Put the listing below into a numbered list, from its first line through the line containing "Looking at the screenshot, I should tap(185, 387).", inclusive. Leave out any blank lines.

------ TASK INPUTS

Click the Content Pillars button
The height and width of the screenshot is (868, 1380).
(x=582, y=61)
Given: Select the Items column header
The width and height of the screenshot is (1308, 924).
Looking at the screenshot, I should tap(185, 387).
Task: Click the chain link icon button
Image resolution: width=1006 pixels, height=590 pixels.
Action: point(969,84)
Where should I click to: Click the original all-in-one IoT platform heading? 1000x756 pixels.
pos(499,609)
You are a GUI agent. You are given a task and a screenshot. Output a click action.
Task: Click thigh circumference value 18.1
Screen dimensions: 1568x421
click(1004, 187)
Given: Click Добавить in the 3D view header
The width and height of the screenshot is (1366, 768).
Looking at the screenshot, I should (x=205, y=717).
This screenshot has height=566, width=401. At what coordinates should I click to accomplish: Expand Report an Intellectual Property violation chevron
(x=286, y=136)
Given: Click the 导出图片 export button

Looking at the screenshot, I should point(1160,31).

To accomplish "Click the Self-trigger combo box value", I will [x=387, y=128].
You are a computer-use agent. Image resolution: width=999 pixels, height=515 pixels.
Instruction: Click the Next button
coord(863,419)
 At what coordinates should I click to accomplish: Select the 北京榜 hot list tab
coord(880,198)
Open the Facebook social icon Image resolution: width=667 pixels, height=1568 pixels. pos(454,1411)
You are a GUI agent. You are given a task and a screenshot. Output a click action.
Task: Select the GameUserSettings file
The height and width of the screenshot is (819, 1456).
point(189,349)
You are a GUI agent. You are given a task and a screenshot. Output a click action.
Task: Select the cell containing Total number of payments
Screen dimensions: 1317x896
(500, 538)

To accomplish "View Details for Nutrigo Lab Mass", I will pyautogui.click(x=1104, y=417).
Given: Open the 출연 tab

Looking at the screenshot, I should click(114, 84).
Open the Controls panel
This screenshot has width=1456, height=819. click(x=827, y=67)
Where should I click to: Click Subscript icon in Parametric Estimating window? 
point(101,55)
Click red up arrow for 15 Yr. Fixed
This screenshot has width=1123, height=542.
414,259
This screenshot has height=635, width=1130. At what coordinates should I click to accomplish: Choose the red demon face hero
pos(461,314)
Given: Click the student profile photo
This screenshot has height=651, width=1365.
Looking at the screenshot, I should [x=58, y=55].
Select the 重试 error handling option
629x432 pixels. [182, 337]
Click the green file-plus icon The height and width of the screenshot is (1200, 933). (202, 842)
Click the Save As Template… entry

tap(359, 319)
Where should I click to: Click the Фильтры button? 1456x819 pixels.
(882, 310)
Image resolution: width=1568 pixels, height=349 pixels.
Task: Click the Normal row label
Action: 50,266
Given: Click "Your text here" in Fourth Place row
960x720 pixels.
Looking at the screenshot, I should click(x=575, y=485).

------------

COMPLETE ANSWER.
1. Click the Content Pillars button
2. The height and width of the screenshot is (868, 1380).
3. (x=582, y=61)
4. Given: Select the Items column header
5. The width and height of the screenshot is (1308, 924).
6. Looking at the screenshot, I should tap(185, 387).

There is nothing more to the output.